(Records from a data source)
────────

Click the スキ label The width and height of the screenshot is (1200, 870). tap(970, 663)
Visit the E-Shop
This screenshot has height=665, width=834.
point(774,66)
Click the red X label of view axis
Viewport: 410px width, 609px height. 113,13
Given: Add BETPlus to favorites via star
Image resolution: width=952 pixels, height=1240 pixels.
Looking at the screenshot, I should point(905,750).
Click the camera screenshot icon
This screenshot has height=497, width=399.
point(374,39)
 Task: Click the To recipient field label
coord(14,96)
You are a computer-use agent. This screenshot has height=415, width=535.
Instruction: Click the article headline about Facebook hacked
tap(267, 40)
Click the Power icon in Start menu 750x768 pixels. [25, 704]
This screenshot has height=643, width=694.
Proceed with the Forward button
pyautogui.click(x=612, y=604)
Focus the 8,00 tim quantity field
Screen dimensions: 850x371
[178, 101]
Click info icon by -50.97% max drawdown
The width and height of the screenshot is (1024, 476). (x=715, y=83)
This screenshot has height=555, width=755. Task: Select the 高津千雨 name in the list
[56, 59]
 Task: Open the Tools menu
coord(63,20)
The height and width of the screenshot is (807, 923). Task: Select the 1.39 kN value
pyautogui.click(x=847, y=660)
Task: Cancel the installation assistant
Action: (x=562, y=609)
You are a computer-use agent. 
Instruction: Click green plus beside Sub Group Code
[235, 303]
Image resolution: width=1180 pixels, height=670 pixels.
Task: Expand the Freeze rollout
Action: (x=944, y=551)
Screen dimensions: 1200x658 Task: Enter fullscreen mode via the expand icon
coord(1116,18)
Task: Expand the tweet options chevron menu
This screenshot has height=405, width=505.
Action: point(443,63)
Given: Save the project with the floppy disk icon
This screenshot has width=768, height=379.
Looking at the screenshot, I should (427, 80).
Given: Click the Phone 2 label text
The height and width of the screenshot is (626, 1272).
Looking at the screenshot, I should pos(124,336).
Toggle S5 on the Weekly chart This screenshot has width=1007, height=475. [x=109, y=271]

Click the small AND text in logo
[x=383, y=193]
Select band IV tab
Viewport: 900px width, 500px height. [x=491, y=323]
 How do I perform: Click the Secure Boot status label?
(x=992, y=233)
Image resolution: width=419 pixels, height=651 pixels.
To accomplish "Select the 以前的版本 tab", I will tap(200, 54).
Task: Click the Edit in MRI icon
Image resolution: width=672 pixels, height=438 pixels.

────────

_Problem_. Print all the data above word for word.

_Problem solution_.
Click the スキ label The width and height of the screenshot is (1200, 870). tap(970, 663)
Visit the E-Shop
This screenshot has height=665, width=834.
point(774,66)
Click the red X label of view axis
Viewport: 410px width, 609px height. 113,13
Given: Add BETPlus to favorites via star
Image resolution: width=952 pixels, height=1240 pixels.
Looking at the screenshot, I should point(905,750).
Click the camera screenshot icon
This screenshot has height=497, width=399.
point(374,39)
 Task: Click the To recipient field label
coord(14,96)
You are a computer-use agent. This screenshot has height=415, width=535.
Instruction: Click the article headline about Facebook hacked
tap(267, 40)
Click the Power icon in Start menu 750x768 pixels. [25, 704]
This screenshot has height=643, width=694.
Proceed with the Forward button
pyautogui.click(x=612, y=604)
Focus the 8,00 tim quantity field
Screen dimensions: 850x371
[178, 101]
Click info icon by -50.97% max drawdown
The width and height of the screenshot is (1024, 476). (x=715, y=83)
This screenshot has height=555, width=755. Task: Select the 高津千雨 name in the list
[56, 59]
 Task: Open the Tools menu
coord(63,20)
The height and width of the screenshot is (807, 923). Task: Select the 1.39 kN value
pyautogui.click(x=847, y=660)
Task: Cancel the installation assistant
Action: (x=562, y=609)
You are a computer-use agent. 
Instruction: Click green plus beside Sub Group Code
[235, 303]
Image resolution: width=1180 pixels, height=670 pixels.
Task: Expand the Freeze rollout
Action: (x=944, y=551)
Screen dimensions: 1200x658 Task: Enter fullscreen mode via the expand icon
coord(1116,18)
Task: Expand the tweet options chevron menu
This screenshot has height=405, width=505.
Action: point(443,63)
Given: Save the project with the floppy disk icon
This screenshot has width=768, height=379.
Looking at the screenshot, I should (427, 80).
Given: Click the Phone 2 label text
The height and width of the screenshot is (626, 1272).
Looking at the screenshot, I should pos(124,336).
Toggle S5 on the Weekly chart This screenshot has width=1007, height=475. [x=109, y=271]

Click the small AND text in logo
[x=383, y=193]
Select band IV tab
Viewport: 900px width, 500px height. [x=491, y=323]
 How do I perform: Click the Secure Boot status label?
(x=992, y=233)
Image resolution: width=419 pixels, height=651 pixels.
To accomplish "Select the 以前的版本 tab", I will tap(200, 54).
Task: Click the Edit in MRI icon
Image resolution: width=672 pixels, height=438 pixels.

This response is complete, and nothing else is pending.